▶ **TASK STATEMENT**: The response should consist of every record, reproduced exactly.

▶ **Items from a dataset**:
-=-=-

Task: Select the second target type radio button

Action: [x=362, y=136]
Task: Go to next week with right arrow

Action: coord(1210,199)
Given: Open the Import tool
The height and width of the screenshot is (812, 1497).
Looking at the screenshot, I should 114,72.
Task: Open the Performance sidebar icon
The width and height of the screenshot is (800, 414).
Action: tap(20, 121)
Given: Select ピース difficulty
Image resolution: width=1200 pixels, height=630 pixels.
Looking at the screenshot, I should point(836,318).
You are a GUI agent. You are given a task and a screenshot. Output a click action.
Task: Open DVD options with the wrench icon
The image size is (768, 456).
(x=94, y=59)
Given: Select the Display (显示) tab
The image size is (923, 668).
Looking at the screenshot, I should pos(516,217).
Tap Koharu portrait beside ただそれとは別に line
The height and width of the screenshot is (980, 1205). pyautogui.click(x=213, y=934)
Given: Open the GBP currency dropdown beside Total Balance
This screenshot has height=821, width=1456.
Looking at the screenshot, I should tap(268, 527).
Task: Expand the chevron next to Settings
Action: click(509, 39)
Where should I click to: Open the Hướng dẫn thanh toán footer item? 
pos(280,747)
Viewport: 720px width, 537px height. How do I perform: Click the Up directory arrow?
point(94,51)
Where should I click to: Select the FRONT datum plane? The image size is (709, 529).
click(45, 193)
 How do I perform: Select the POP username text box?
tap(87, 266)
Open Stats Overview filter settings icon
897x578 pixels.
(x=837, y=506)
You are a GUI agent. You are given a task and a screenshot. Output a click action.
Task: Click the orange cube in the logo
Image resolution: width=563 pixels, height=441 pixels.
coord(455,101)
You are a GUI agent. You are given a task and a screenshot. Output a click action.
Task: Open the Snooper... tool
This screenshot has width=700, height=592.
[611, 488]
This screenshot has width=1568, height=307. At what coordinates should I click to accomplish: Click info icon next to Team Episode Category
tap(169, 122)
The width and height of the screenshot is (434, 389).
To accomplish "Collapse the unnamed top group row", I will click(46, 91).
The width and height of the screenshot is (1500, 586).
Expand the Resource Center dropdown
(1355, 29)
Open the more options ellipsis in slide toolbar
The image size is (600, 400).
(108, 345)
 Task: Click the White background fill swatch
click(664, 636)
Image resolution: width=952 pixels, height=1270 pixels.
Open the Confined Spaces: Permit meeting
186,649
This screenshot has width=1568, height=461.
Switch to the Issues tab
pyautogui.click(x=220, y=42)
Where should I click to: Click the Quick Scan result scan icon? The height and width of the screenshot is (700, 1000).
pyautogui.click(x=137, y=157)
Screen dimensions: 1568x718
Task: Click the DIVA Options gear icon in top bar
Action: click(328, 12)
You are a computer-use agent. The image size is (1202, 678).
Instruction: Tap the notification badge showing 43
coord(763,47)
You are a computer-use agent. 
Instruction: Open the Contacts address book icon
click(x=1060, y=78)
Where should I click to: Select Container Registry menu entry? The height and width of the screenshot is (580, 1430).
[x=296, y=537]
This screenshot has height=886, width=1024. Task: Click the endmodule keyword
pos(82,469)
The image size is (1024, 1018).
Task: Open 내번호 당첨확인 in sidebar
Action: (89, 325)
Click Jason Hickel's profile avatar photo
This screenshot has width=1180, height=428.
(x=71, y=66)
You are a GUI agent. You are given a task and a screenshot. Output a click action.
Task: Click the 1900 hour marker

-=-=-

▶ **SOLVED EXERCISE**:
Task: Select the second target type radio button

Action: [x=362, y=136]
Task: Go to next week with right arrow

Action: coord(1210,199)
Given: Open the Import tool
The height and width of the screenshot is (812, 1497).
Looking at the screenshot, I should 114,72.
Task: Open the Performance sidebar icon
The width and height of the screenshot is (800, 414).
Action: tap(20, 121)
Given: Select ピース difficulty
Image resolution: width=1200 pixels, height=630 pixels.
Looking at the screenshot, I should point(836,318).
You are a GUI agent. You are given a task and a screenshot. Output a click action.
Task: Open DVD options with the wrench icon
The image size is (768, 456).
(x=94, y=59)
Given: Select the Display (显示) tab
The image size is (923, 668).
Looking at the screenshot, I should pos(516,217).
Tap Koharu portrait beside ただそれとは別に line
The height and width of the screenshot is (980, 1205). pyautogui.click(x=213, y=934)
Given: Open the GBP currency dropdown beside Total Balance
This screenshot has height=821, width=1456.
Looking at the screenshot, I should tap(268, 527).
Task: Expand the chevron next to Settings
Action: click(509, 39)
Where should I click to: Open the Hướng dẫn thanh toán footer item? 
pos(280,747)
Viewport: 720px width, 537px height. How do I perform: Click the Up directory arrow?
point(94,51)
Where should I click to: Select the FRONT datum plane? The image size is (709, 529).
click(45, 193)
 How do I perform: Select the POP username text box?
tap(87, 266)
Open Stats Overview filter settings icon
897x578 pixels.
(x=837, y=506)
You are a GUI agent. You are given a task and a screenshot. Output a click action.
Task: Click the orange cube in the logo
Image resolution: width=563 pixels, height=441 pixels.
coord(455,101)
You are a GUI agent. You are given a task and a screenshot. Output a click action.
Task: Open the Snooper... tool
This screenshot has width=700, height=592.
[611, 488]
This screenshot has width=1568, height=307. At what coordinates should I click to accomplish: Click info icon next to Team Episode Category
tap(169, 122)
The width and height of the screenshot is (434, 389).
To accomplish "Collapse the unnamed top group row", I will click(46, 91).
The width and height of the screenshot is (1500, 586).
Expand the Resource Center dropdown
(1355, 29)
Open the more options ellipsis in slide toolbar
The image size is (600, 400).
(108, 345)
 Task: Click the White background fill swatch
click(664, 636)
Image resolution: width=952 pixels, height=1270 pixels.
Open the Confined Spaces: Permit meeting
186,649
This screenshot has width=1568, height=461.
Switch to the Issues tab
pyautogui.click(x=220, y=42)
Where should I click to: Click the Quick Scan result scan icon? The height and width of the screenshot is (700, 1000).
pyautogui.click(x=137, y=157)
Screen dimensions: 1568x718
Task: Click the DIVA Options gear icon in top bar
Action: click(328, 12)
You are a computer-use agent. The image size is (1202, 678).
Instruction: Tap the notification badge showing 43
coord(763,47)
You are a computer-use agent. 
Instruction: Open the Contacts address book icon
click(x=1060, y=78)
Where should I click to: Select Container Registry menu entry? The height and width of the screenshot is (580, 1430).
[x=296, y=537]
This screenshot has height=886, width=1024. Task: Click the endmodule keyword
pos(82,469)
The image size is (1024, 1018).
Task: Open 내번호 당첨확인 in sidebar
Action: (89, 325)
Click Jason Hickel's profile avatar photo
This screenshot has width=1180, height=428.
(x=71, y=66)
You are a GUI agent. You are given a task and a screenshot. Output a click action.
Task: Click the 1900 hour marker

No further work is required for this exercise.